An exact copy of all the data, minus the images, is required.

WORKING DATA below:

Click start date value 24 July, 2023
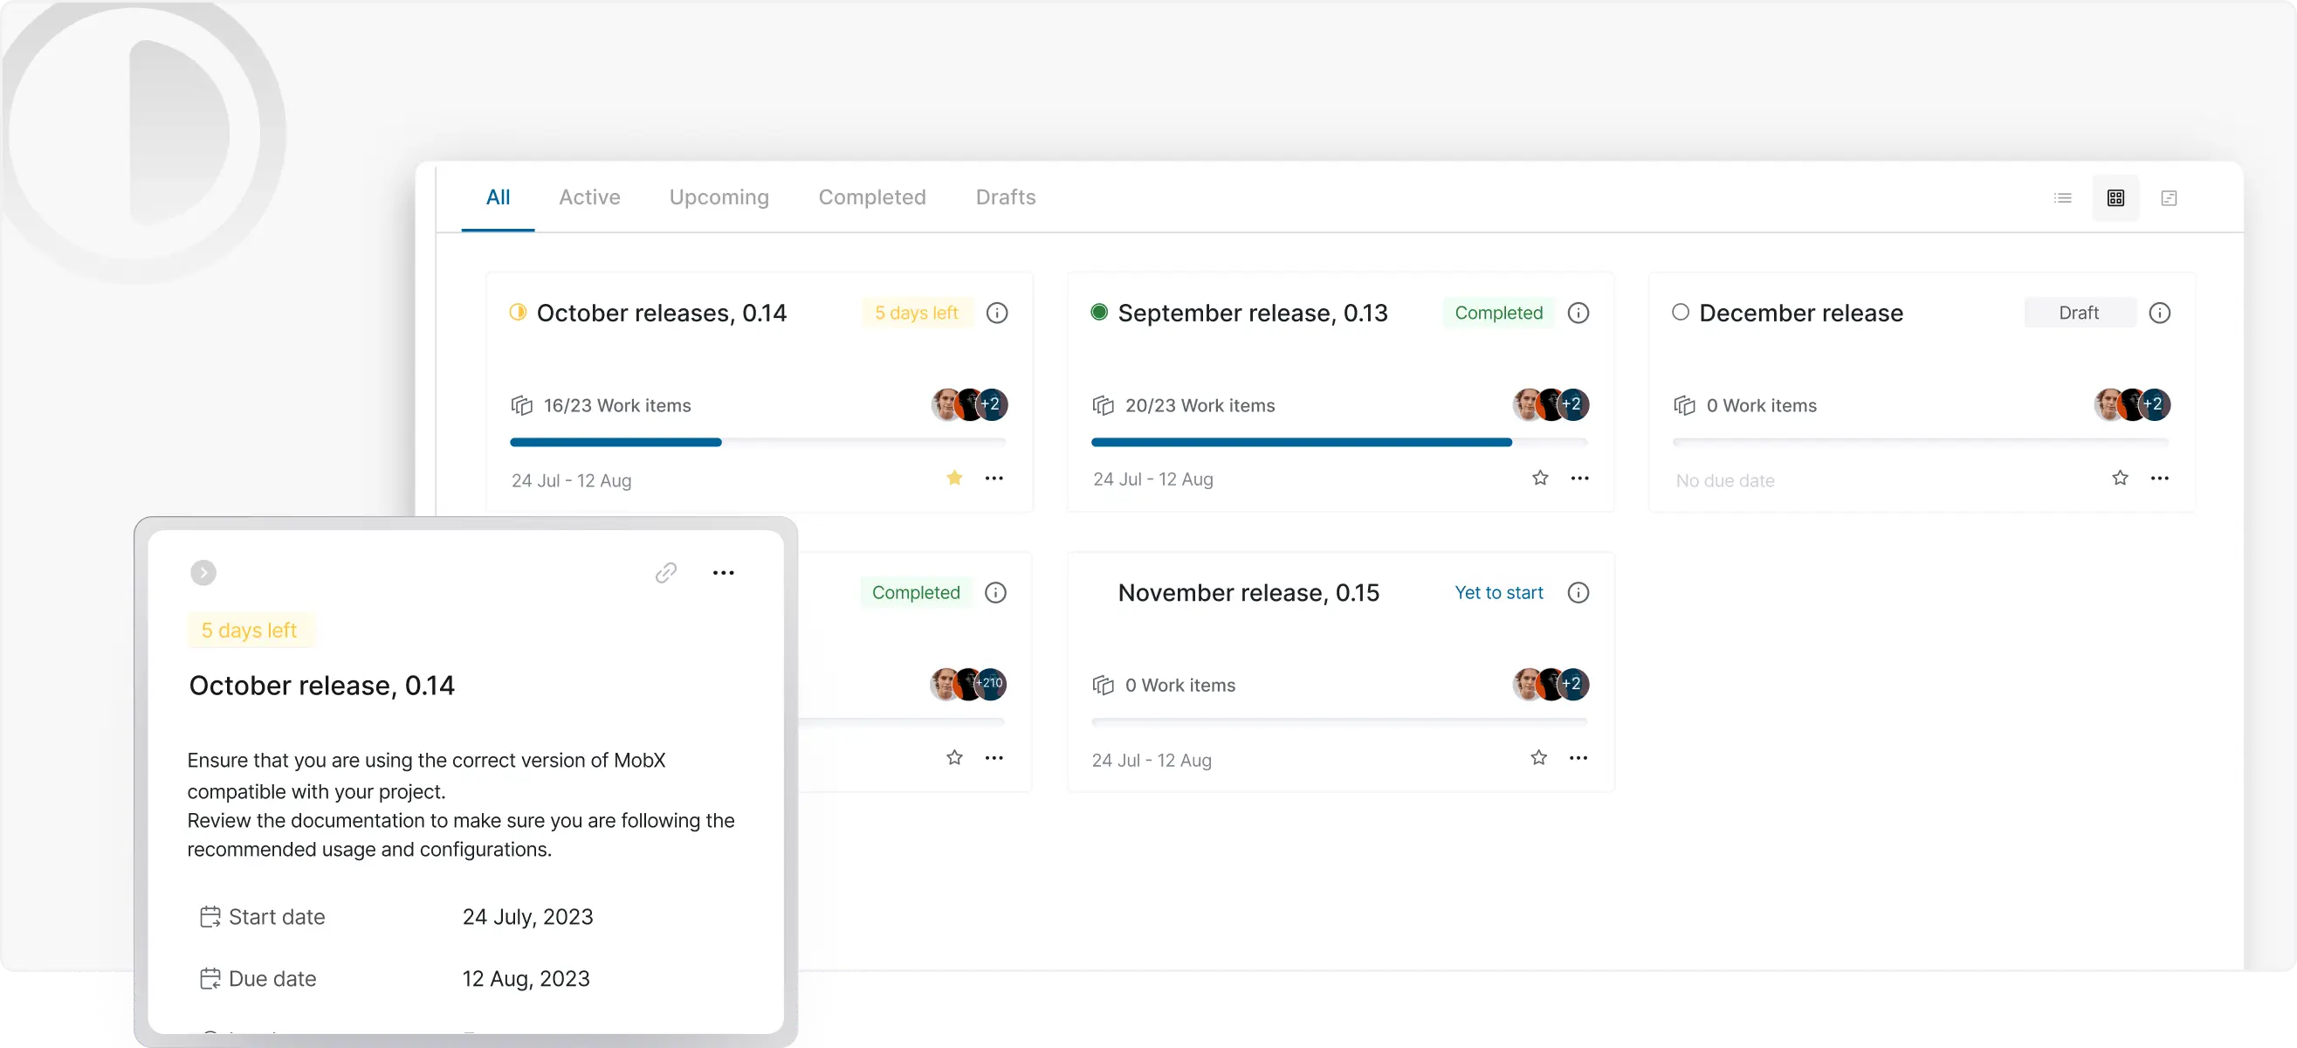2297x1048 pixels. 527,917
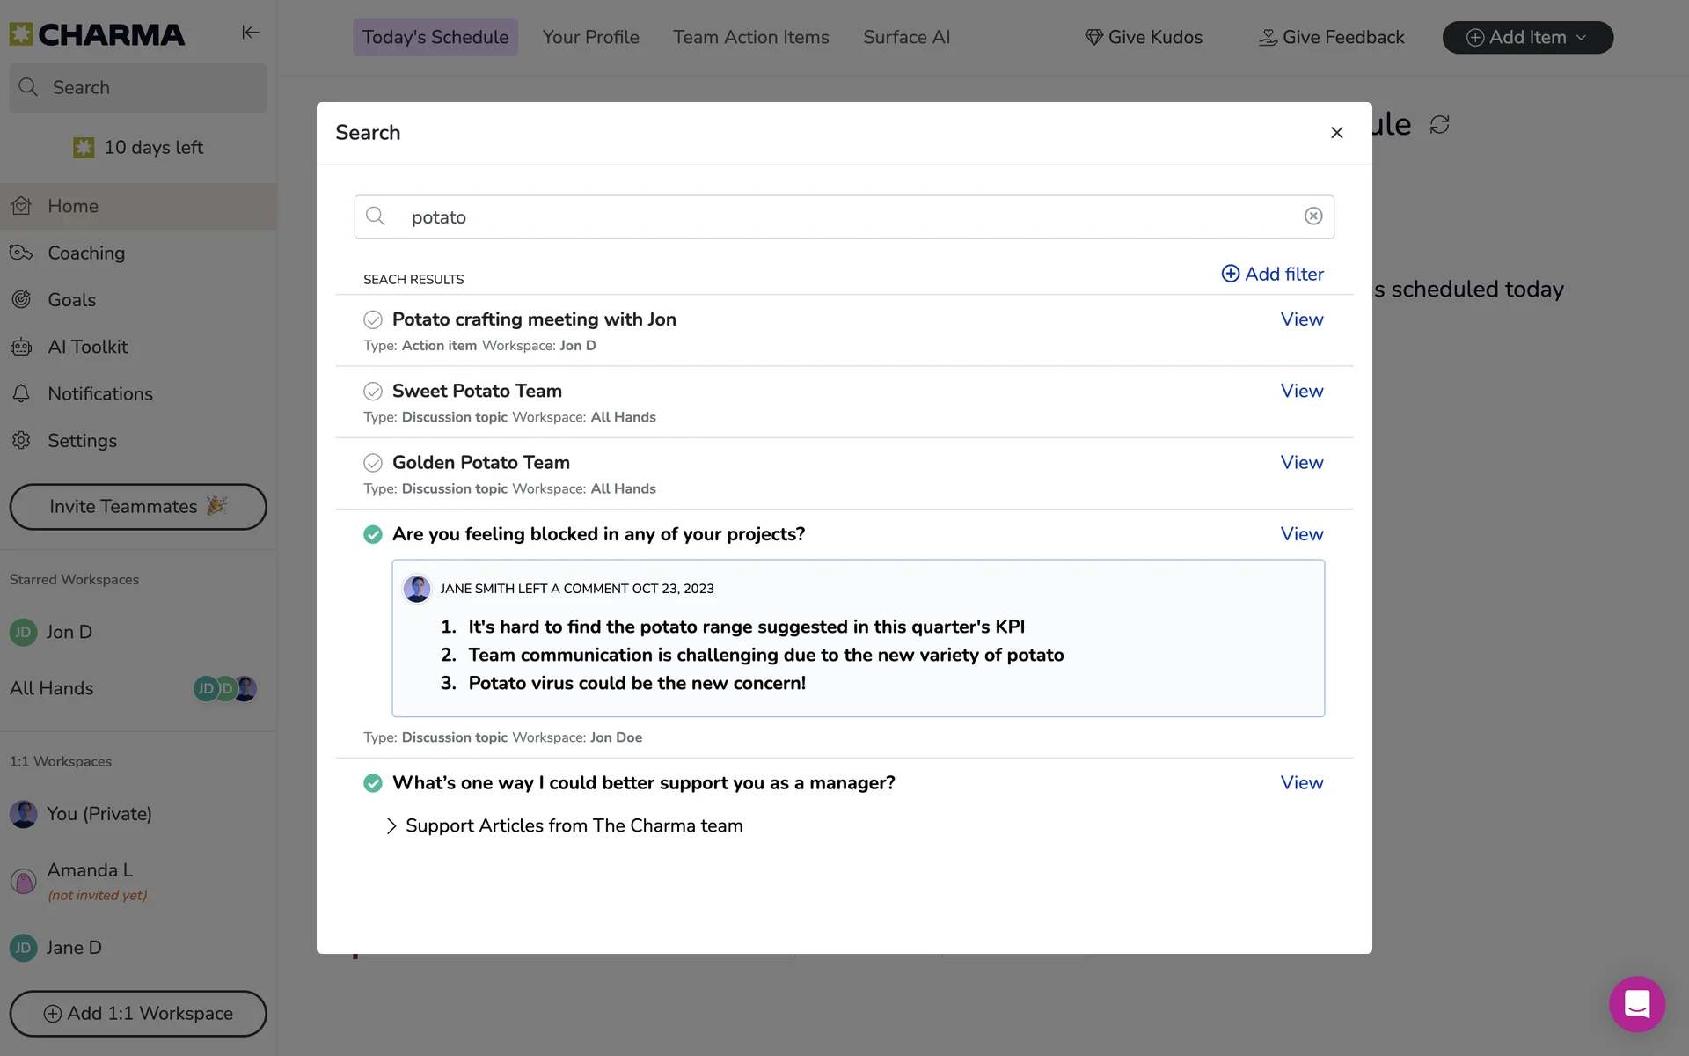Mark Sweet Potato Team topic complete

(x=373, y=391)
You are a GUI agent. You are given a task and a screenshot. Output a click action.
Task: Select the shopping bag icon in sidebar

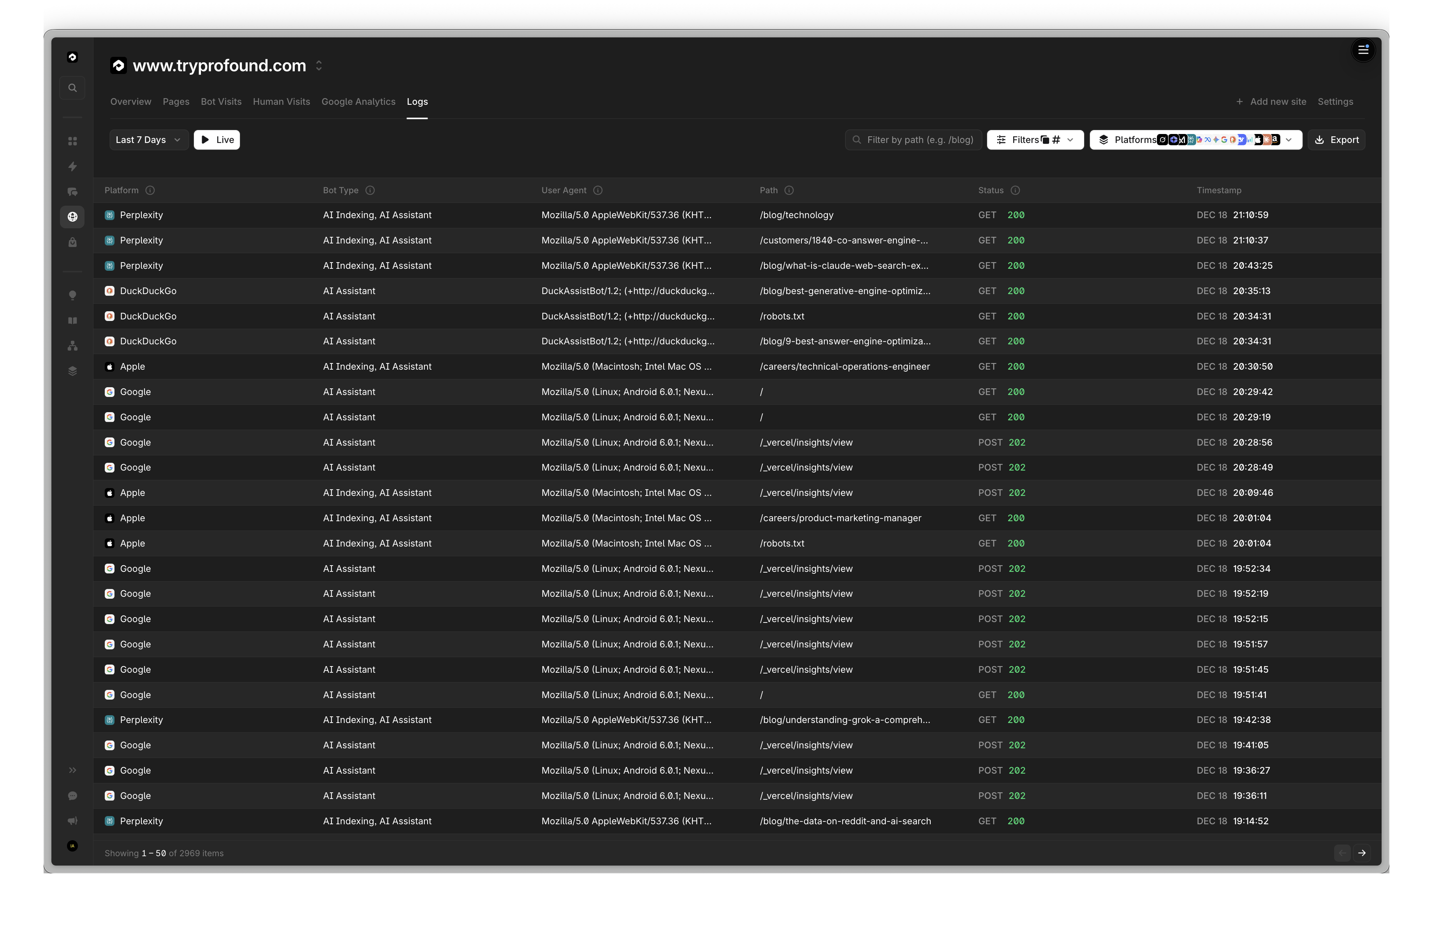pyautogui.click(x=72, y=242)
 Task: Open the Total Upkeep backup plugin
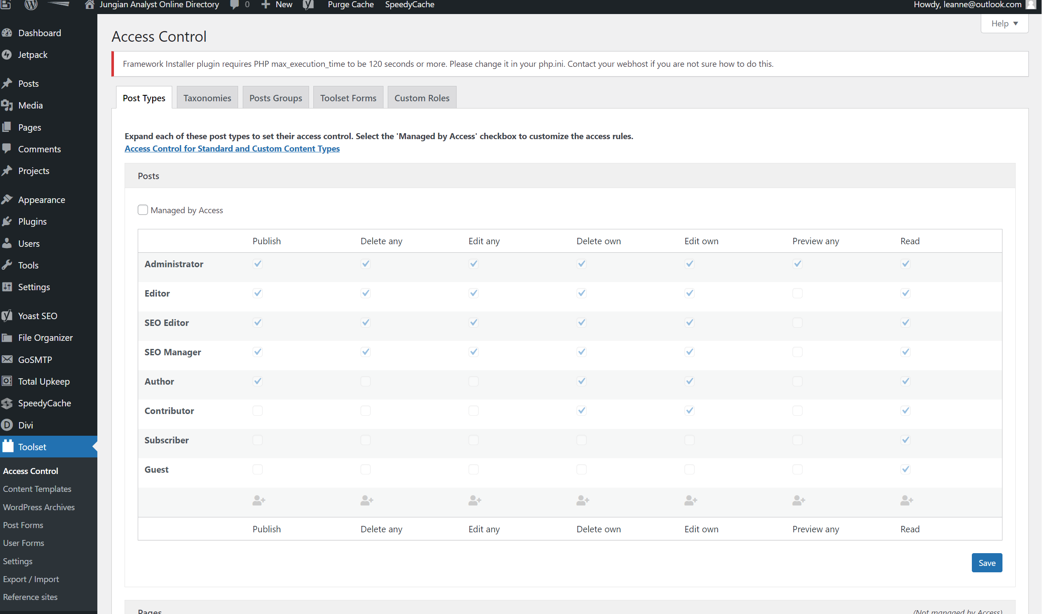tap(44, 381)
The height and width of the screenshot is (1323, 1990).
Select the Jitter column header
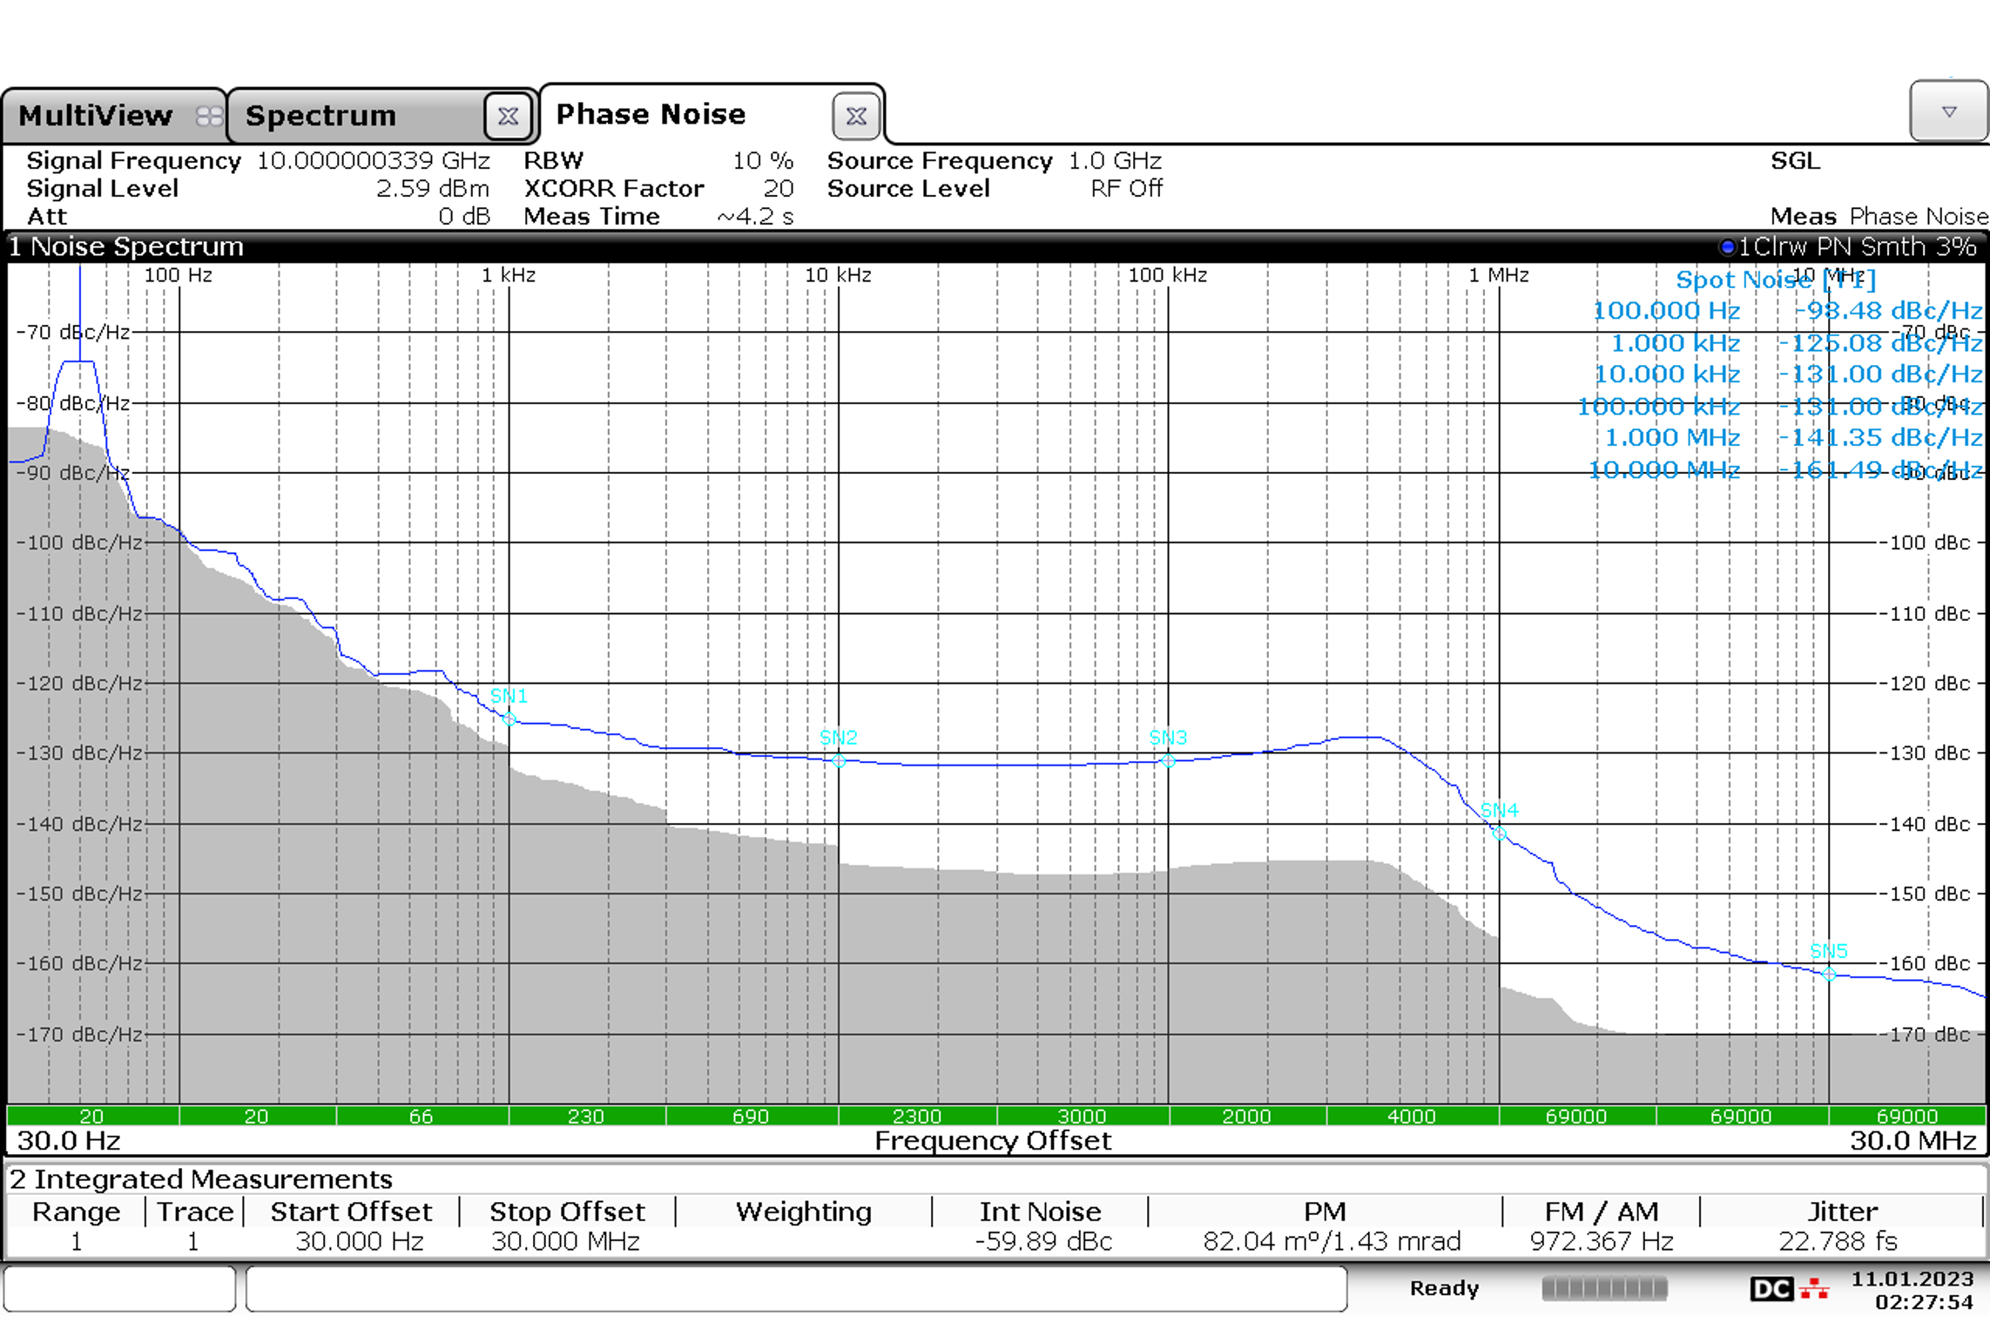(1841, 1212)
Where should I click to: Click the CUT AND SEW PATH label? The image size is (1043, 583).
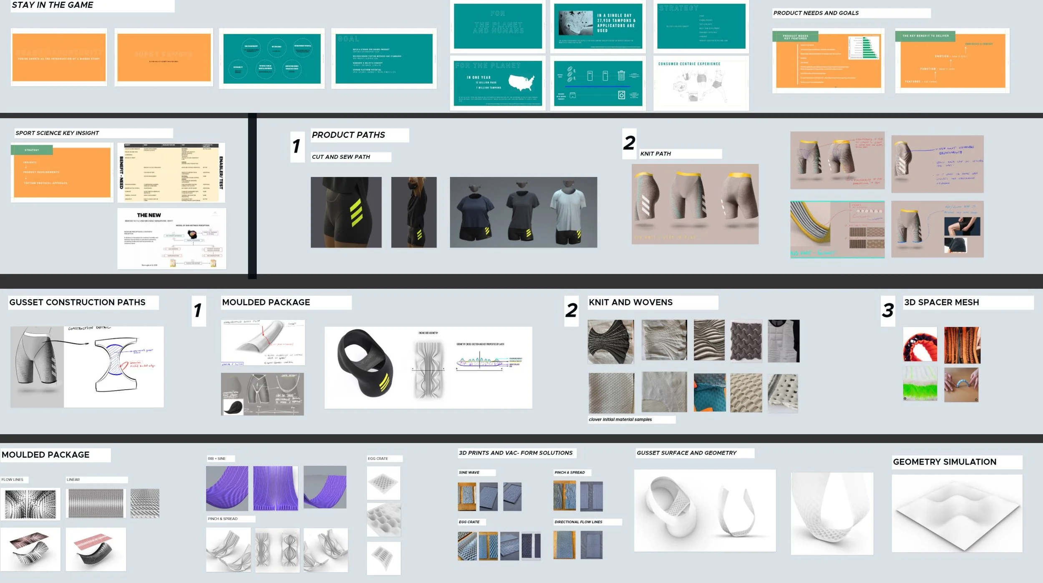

End of WORKING DATA.

▶ _EXERCISE SOLUTION_
Click start date value 24 July, 2023
2297x1048 pixels. 527,917
Mark Sweet Potato Team topic complete

(x=373, y=391)
You are a GUI agent. You are given a task and a screenshot. Output a click action.
Task: Select the shopping bag icon in sidebar

pyautogui.click(x=72, y=242)
 Task: Open the Total Upkeep backup plugin
tap(44, 381)
The height and width of the screenshot is (1323, 1990).
Select the Jitter column header
(1841, 1212)
Where should I click to: Click the CUT AND SEW PATH label? The image size is (1043, 583).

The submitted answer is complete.